Extrait choisi >>
◇ ◇ ◇ ◇

Il est difficile de fixer des regles générales & constantes pour l’arrangement des troupes dans l’ordre de bataille. Cet ordre, comme le dit Onosander, doit être relatif à l’espece d’armes, de troupes & des lieux qu’occupe l’ennemi. L’habileté du général consiste à regler ses dispositions selon les circonstances dans lesquelles il trouve l’armée opposée. Le coup d’œil doit lui faire prendre dans le moment le parti le plus avantageux, suivant la situation de l’ennemi. Si l’on s’apperçoit qu’il ait mis ses principales forces au centre, ou aux aîles, on doit s’arranger pour lui opposer plus de résistance dans ces endroits, & faire en sorte que chaque espece de troupe soit opposée à celles de même nature de l’armée qu’on veut combattre.

Il est aisé de s’appercevoir par le simple exposé de ces principes, que les ordres de bataille doivent varier d’une infinité de manieres. Mais malgré leur nombre & leur diversité, il y a certaines regles qui servent de base à ces différens ordres, & dont on ne peut s’écarter sans inconvénient : voici en quoi elles consistent.

1°. Il faut toujours que les aîles de l’armée soient à l’abri des entreprises de l’ennemi. Une aîle détruite expose le reste à l’être également ; car il est très-difficile de se soutenir contre une attaque de front & de flanc.

Pour éviter cet inconvenient, la méthode ordinaire est d’appuyer les aîles à quelque fortification naturelle qui les garantisse d’être tournées ou enveloppées ; comme par exemple, à un marais reconnu pour impratiquable, à une riviere qu’on ne peut passer à gué, à un bois bien garni d’infanterie, à un village bien fortifié, à des hauteurs dont le sommet est occupé par de bonnes troupes, de l’artillerie, &c.

◇ ◇ ◇ ◇

Données fournies >>
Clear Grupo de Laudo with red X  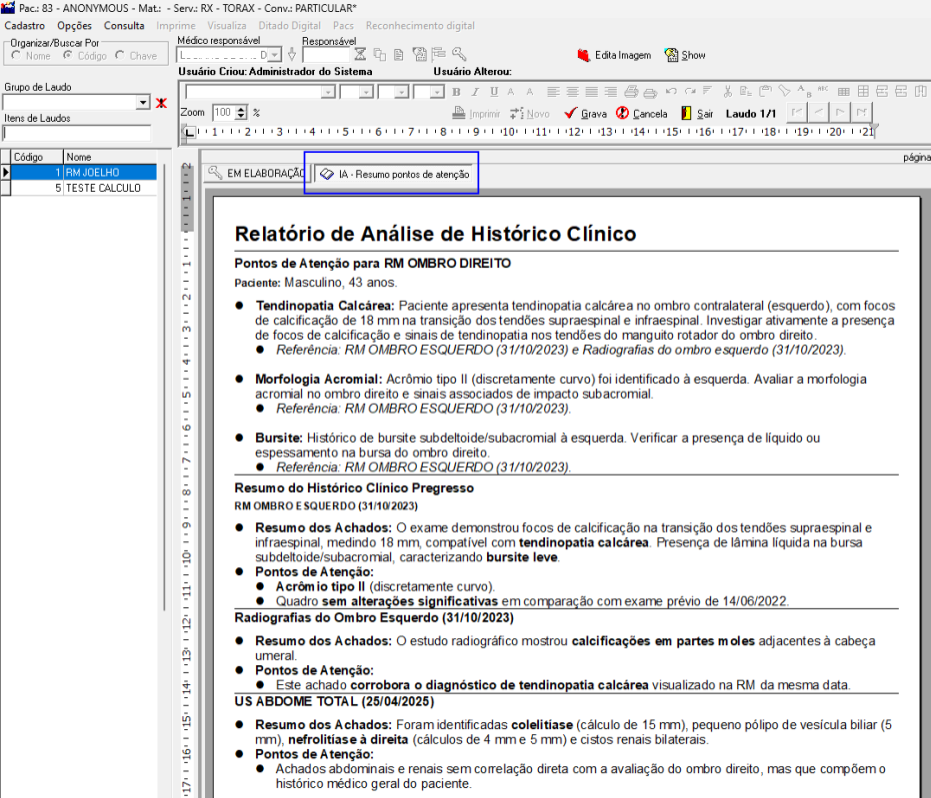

◇ ◇ ◇ ◇

Consigne >> Recopiez le passage de l'extrait sur l'ordre de bataille qui commence par « 1°. Il faut » et se poursuit jusqu'à « de l’artillerie, &c. » inclus. Les données n'ont aucun lien avec l'extrait sur l'ordre de bataille.

Réponse attendue >>
1°. Il faut toujours que les aîles de l’armée soient à l’abri des entreprises de l’ennemi. Une aîle détruite expose le reste à l’être également ; car il est très-difficile de se soutenir contre une attaque de front & de flanc.

Pour éviter cet inconvenient, la méthode ordinaire est d’appuyer les aîles à quelque fortification naturelle qui les garantisse d’être tournées ou enveloppées ; comme par exemple, à un marais reconnu pour impratiquable, à une riviere qu’on ne peut passer à gué, à un bois bien garni d’infanterie, à un village bien fortifié, à des hauteurs dont le sommet est occupé par de bonnes troupes, de l’artillerie, &c.